RECORDS SHOWN section start
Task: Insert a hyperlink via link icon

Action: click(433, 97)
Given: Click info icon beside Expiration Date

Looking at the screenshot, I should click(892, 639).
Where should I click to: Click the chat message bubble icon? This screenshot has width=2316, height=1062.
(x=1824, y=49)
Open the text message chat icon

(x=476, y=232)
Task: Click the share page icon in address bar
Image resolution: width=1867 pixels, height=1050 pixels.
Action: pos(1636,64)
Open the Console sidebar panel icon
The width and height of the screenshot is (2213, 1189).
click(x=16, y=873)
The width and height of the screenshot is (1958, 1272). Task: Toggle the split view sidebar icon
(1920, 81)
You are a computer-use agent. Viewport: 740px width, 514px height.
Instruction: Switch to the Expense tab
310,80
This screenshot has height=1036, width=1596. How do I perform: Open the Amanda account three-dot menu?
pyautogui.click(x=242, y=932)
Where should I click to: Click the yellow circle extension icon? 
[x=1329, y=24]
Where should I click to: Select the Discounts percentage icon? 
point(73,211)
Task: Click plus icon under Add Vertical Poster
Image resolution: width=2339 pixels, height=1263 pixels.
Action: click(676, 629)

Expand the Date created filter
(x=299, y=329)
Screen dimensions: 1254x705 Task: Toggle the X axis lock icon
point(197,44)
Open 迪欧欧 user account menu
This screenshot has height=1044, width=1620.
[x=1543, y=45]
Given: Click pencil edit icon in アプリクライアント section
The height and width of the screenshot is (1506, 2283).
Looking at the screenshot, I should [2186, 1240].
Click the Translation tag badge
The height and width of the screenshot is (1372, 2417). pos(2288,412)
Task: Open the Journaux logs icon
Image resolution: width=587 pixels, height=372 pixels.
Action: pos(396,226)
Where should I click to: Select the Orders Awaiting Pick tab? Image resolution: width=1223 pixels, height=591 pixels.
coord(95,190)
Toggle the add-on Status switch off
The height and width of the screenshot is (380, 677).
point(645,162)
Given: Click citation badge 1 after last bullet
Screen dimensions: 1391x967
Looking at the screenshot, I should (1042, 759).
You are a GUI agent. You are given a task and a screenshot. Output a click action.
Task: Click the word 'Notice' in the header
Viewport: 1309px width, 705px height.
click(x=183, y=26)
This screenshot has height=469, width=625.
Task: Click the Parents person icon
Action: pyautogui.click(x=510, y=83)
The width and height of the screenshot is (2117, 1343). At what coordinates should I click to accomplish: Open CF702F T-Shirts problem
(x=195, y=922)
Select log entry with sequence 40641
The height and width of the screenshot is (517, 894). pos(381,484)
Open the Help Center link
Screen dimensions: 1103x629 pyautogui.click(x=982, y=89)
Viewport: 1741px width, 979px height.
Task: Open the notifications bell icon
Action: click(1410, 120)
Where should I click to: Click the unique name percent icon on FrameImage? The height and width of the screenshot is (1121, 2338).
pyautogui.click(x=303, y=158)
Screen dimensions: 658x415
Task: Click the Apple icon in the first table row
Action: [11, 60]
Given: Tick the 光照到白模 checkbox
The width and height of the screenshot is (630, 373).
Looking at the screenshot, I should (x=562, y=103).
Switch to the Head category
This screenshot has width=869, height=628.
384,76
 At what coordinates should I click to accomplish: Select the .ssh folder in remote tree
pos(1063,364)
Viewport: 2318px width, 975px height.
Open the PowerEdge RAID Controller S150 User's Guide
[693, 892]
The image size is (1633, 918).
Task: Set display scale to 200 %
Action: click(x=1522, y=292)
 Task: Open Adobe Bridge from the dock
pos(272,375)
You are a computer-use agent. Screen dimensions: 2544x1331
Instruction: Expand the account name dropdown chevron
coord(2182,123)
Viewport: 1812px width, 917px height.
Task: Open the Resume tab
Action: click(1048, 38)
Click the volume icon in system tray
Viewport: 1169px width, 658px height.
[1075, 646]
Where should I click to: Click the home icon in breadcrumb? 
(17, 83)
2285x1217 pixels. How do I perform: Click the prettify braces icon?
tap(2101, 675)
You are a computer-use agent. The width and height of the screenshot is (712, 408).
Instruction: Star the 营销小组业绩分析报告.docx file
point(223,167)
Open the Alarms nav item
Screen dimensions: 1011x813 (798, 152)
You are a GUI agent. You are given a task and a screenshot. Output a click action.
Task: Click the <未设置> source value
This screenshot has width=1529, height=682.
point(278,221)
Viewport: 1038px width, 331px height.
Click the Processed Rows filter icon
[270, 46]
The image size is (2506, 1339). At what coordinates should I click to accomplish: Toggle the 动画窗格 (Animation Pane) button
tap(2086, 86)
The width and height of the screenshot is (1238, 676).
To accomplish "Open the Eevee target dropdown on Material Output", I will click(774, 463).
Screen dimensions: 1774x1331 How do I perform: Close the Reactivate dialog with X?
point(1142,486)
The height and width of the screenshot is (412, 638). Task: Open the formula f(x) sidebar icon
RECORDS SHOWN section end
▸ **PROBLEM STATEMENT**: From the data above, copy out every line with the string "computer" in it.

▸ **RESPONSE**:
You are a computer-use agent. Viewport: 740px width, 514px height.
You are a computer-use agent. Screen dimensions: 2544x1331
You are a computer-use agent. The width and height of the screenshot is (712, 408).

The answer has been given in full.